Chronique de Valeria Gonzalez y Reyero

Librairie Jeanne Laffitte (Marseille)

Avec le deuxième volet de sa saga familiale au Maroc, Leïla Slimani poursuit le portait d’un pays en construction après l’indépendance, avec ses incohérences et ses rêves de grandeur, ainsi que celui d’une génération qui cherche son identité, voire son accomplissement, entre les deux rives de la Méditerranée.

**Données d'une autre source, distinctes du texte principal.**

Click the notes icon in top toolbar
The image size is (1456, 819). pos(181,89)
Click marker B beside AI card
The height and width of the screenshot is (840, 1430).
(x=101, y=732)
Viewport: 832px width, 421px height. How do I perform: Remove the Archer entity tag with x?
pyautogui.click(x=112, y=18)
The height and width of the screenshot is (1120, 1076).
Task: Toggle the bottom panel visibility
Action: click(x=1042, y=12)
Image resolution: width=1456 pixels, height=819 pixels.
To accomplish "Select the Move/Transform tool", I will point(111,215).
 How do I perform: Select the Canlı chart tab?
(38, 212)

Après le grand succès du Pays des autres (Gallimard et Folio), on attendait avec impatience la suite de cette passionnante saga familiale. L’histoire d’Amine, Mathilde et leur famille se poursuit intensément dans ce nouveau roman grâce à l’écriture poignante de Leïla Slimani. Dans ce deuxième tome, nous suivons de près le personnage d’Aïcha, la fille aînée du couple Belhaj, qui part en France pour des études de médecine. Elle y vit les soubresauts de la période de mai 68, elle fait face pour la première fois au racisme, mais elle fait preuve d’un entêtement farouche pour terminer brillamment ses études. Son frère Selim, resté au Maroc, se laisse embarquer par le mouvement hippie qui se développe au sud du pays, dans un vortex de drogues, amour libre et musique psychédélique. Leïla Slimani a une grande capacité à mélanger la petite et la grande histoire. Elle l’avait déjà fait dans son précédent roman avec la période de l’après-guerre au Maroc et le début des mouvements indépendantistes ; elle s’approprie ici un moment charnière de l’histoire marocaine des années 1960-1970, celui du boum économique et de la consolidation du pouvoir en place, avec son lot d’attentats, de violences policières et de contrôle idéologique. Cependant, par rapport au premier volet de cette saga, un grand changement a eu lieu et il ne s’agit pas seulement de l’indépendance du Maroc ou du fait que la vie bourgeoise est en train de remplacer petit à petit la vie rurale. Il s’agit plutôt de l’éclatement du noyau familial Belhaj. On s’aperçoit rapidement que chaque personnage de Regardez-nous danser essaie, comme une étoile filante, de briller de sa propre lumière, mais ils finissent tous par s’enfoncer encore plus dans leur solitude : Aïcha, future médecin à cheval entre la modernité occidentale et l’attachement au pays natal ; son frère Selim qui cherche sa liberté dans les drogues ou encore Selma, qui croit obtenir sa revanche en se donnant à une vie de courtisane. Même le domaine agricole d’Amine, à l’apogée de sa richesse, paraît se vider de sens, devenir un miroir aux alouettes proche du pouvoir. Dans ce magma de désirs en jachère, quelle direction prendront tous ces destins dans un pays qui leur tourne le dos ? Intense, sensible, éblouissant, ce roman choral est une merveilleuse pépite de la rentrée littéraire de cet hiver. Aucun doute : nous voulons absolument connaître la suite de la saga familiale des Belhaj ! Vivement le troisième tome !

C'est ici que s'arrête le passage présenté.